Before working out, I was about 120lbs at 5′ 11″. This was too close to underweight for me. Then I took up MMA, and started working out (this begun before keto). My weight climbed to around 145lbs when at UMass Amherst freshman year (a year of buffet brick-oven pizza will do that) and this was the first time I weighed this much. Mostly fat, but more ‘healthy’ than 120lbs. I wasn’t aware until after I lost the weight from working out and living back at home, but my face had “chubbed” out a bit during the pizza binge. Then I went on the diets, lost the weight again, and was around 130lbs while working out.
My worry was this diet would impede my weight lifting progress, since carbs are a staple in muscle building diets. The carbs increase blood sugar, which in turn activates your pancreas to excrete insulin to regulate the blood sugar, causing a hormone IGF-1 (insulin growth factor) to be produced. This hormone has an anabolic effect, increasing muscle synthesis. This is why body builders will go through periods of carb loading. This process is very taking on your body (when done via massive clean/dirty carb loads), and I think will cause damage if done for prolonged amounts of time. Pancreas overuse is what diabetes is: the inability for your body to produce enough insulin to regulate your own blood sugar.
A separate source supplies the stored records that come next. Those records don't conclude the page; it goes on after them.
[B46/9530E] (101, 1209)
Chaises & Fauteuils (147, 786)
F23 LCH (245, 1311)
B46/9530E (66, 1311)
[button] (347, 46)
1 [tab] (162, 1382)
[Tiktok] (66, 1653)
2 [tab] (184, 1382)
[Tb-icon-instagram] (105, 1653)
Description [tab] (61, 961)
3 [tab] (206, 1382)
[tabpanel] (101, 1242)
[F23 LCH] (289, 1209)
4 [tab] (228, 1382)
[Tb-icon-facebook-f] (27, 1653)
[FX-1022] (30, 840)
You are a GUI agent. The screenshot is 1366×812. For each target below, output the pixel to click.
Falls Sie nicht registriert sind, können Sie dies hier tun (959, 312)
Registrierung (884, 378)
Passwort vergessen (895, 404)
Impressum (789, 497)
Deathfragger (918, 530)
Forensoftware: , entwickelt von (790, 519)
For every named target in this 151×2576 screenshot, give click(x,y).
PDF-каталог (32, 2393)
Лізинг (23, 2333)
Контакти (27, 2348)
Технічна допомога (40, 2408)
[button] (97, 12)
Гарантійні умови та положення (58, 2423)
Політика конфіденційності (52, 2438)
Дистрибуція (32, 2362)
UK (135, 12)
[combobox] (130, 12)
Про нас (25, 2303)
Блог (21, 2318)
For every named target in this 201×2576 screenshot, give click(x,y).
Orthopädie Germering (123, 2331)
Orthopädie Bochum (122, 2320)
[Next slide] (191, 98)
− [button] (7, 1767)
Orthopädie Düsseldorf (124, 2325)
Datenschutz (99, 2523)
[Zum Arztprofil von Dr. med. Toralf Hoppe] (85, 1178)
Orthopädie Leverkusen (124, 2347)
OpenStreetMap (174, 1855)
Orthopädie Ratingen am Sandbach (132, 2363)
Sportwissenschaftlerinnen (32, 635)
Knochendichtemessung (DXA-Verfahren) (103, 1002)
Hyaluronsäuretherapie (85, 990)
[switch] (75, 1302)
After about 8 months of maintaining my muscle mass (at the start I lost some weight, but slowly gained it back) I started to hit new PRs. Then the full benefits of the diet started to show. Specifically, my recovery time was almost halved. What would’ve left me sore for 2-3 days I was good in about a day and a half, and my rate of hitting new PRs rose precipitously.
During the last few months, my weight slowly climbed to 150 lbs with around 8-10% body fat. My goal is to be around 170-180 lbs, with a few years of work. But I feel I’m at my most optimized for weight lifting than ever before.
Below are the more common rebuttals I get after discussing my diet. There exists a large array of other questions and concerns, which can be found at the resources linked at the start of this post.
How do you not have scurvy?
Vitamin C competes with glucose for absorption in the body. Thus, the more glucose (from carbs) you eat, the more vitamin C your body requires. Since I eat zero carbs, the small amount of Vitamin C I get is sufficient
Doesn’t your brain require glucose to function?
Yes! It does. And our bodies are prepared through a process called Gluconeogenesis, where your body creates glucose from non-carbohydrate sources (such as protein).
Why don’t you just go with your doctors suggestion and take medication for IBS?
Nothing against doctors in general, but with IBS in particular, there isn’t a ‘cure’. Some people change to a low fodmap diet, others remove a single food item and they’re cured a week later. For those who aren’t as fortunate, typically prescriptions are given to reduce the symptoms. But again, this is symptom management, and as an engineer, I can’t stand using a band-aid for a flesh wound, and calling it healed.
Is this a crazy diet? On paper, yes. Compared to others, yes. But subjectively, I feel the best I’ve ever felt. And objectively, through blood work, gym performance, work performance, everything looks to be improved. This diet is a risk I’m taking, by the sheer fact there isn’t a lot of mainstream research about it. But the alternative is to take pills to mask the symptoms. And typically, pharmacological ‘solutions’ have a vast amount of side effects that are downplayed while the script is written.
Call it bitterness, call it distrust, but I’d rather take a chance at something that seems to work, versus be miserable taking pills for my ‘incurable’ IBS.